Transmorgify

I thought that my home was my castle,
With no one scrutinizing me,
No pigs, no liars, no hassle,
Y’all are brutalizing me.

Can’t a man not drink his beer in silence?
Can’t a man not crudely lie and scream?
Can’t a man not control his world with violence?
Y’all are brutalizing me.
-Mandy Patinkin as Ronnie Dobbs*

Brutalized. Debased. Cheapened. Corrupted. Debauched. Enfeebled. Reduced. Weakened. Contaminated. Depreciated. Abated. Eviscerated. Decimated. Plundered. Ravaged. Dismantled. Annihilated. Massacred. Obliterated. Extirpated. Expunged. Desecrated.

I had two experiences last week where I was brutalized.

First, I went to the Ames Post Office with a stack of birthday barbecue invites. I approached the counter and asked simply if these cards would make it to their destinations with a postcard stamp, as opposed to a regular first class stamp.

The woman looked at the picture on the card and then measured the card. She assured me that the card was the right size and it would be delivered. Then she turned the card over and paused.

“This won’t go through. The address is sideways.”

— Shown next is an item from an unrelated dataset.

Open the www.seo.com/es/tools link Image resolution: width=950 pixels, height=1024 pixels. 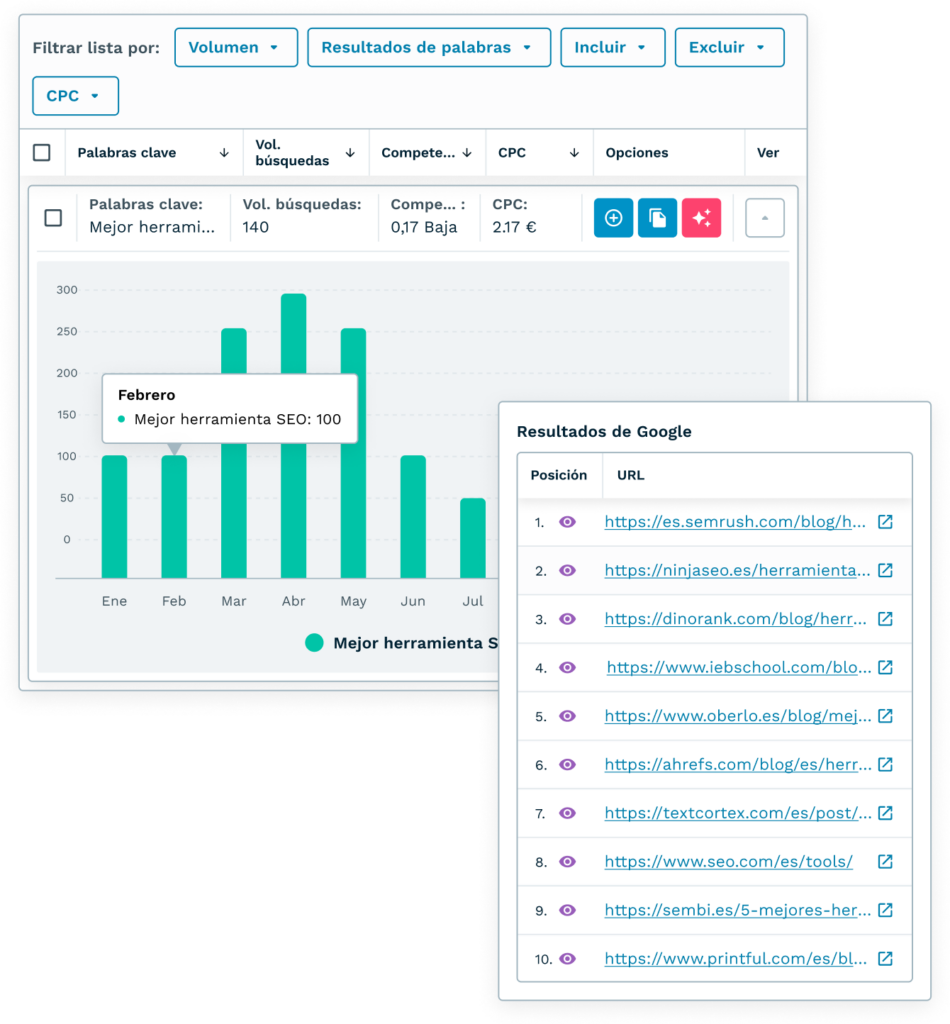[728, 862]
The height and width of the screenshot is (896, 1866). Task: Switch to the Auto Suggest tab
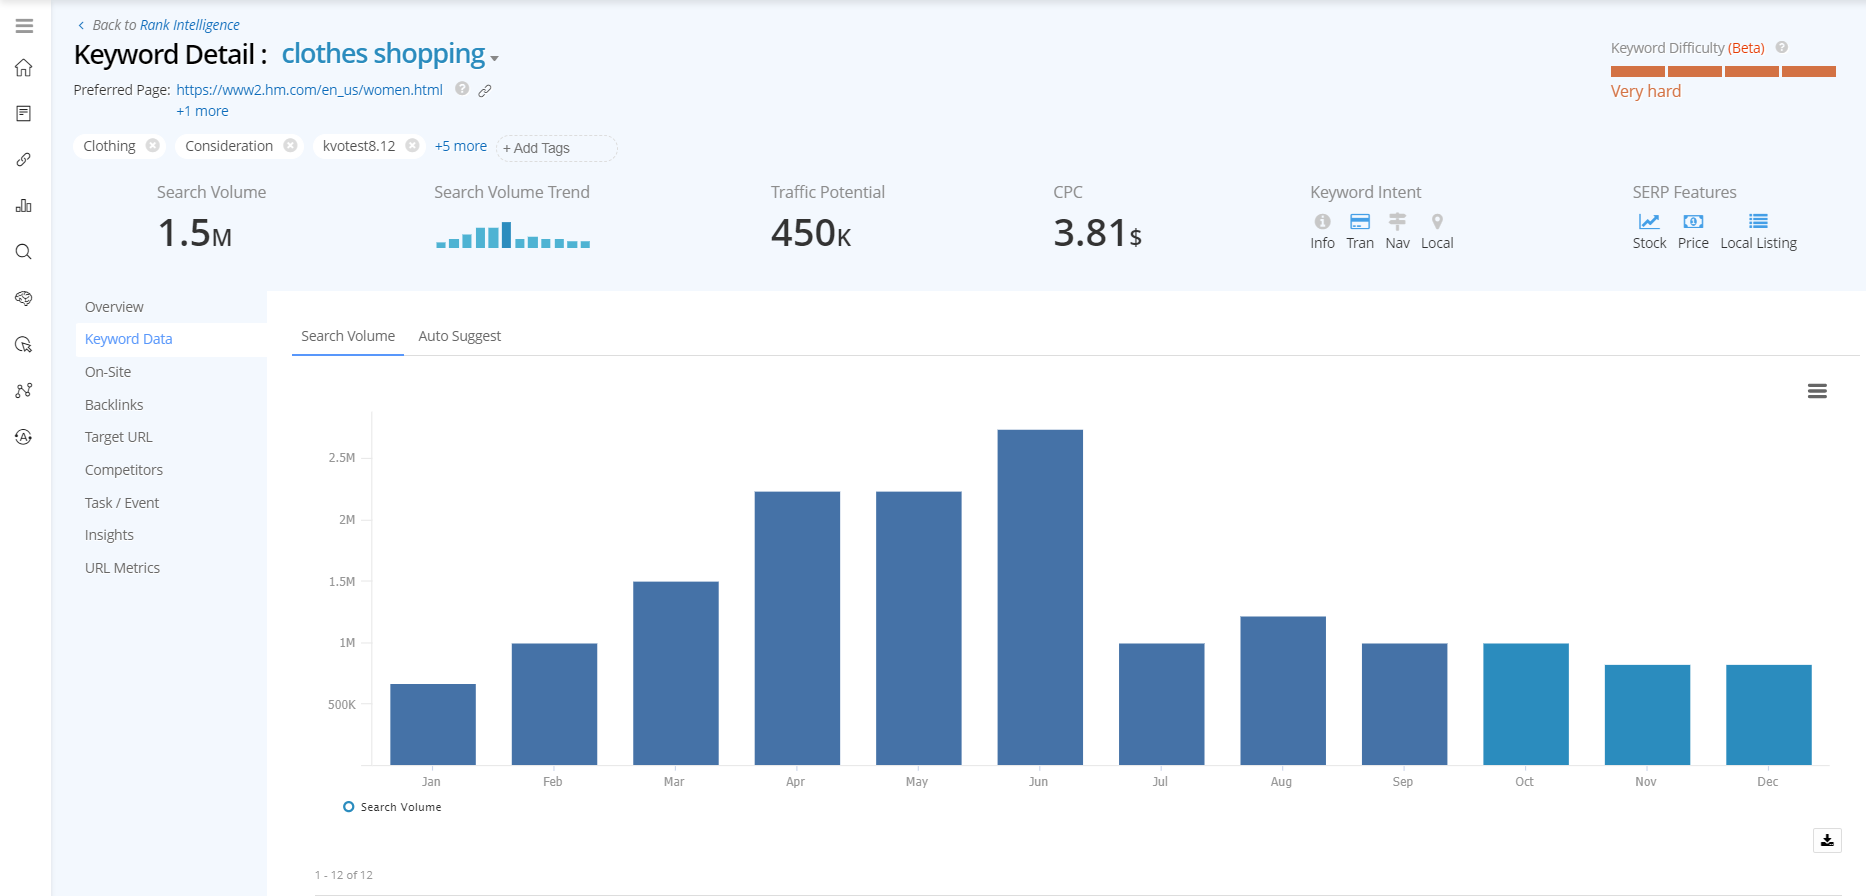point(459,336)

Then she left and talked to her supervisor. He came back with her and told me the same thing. These cards could not be delivered because the address was sideways.

The address on the cards last year was sideways.

My mailman friend Greg has always told me that as long as there is enough postage and a discernible address, the post office will deliver it.

Every Sunday I look at the PostSecret website. I’ve seen postcards delivered that have addresses scribbled every way imaginable.

But in Ames, the post office can’t deliver anything where the address is slightly askew.

I left feeling somewhat bewildered, but I knew one thing:

People from Boone are smarter than people from Ames.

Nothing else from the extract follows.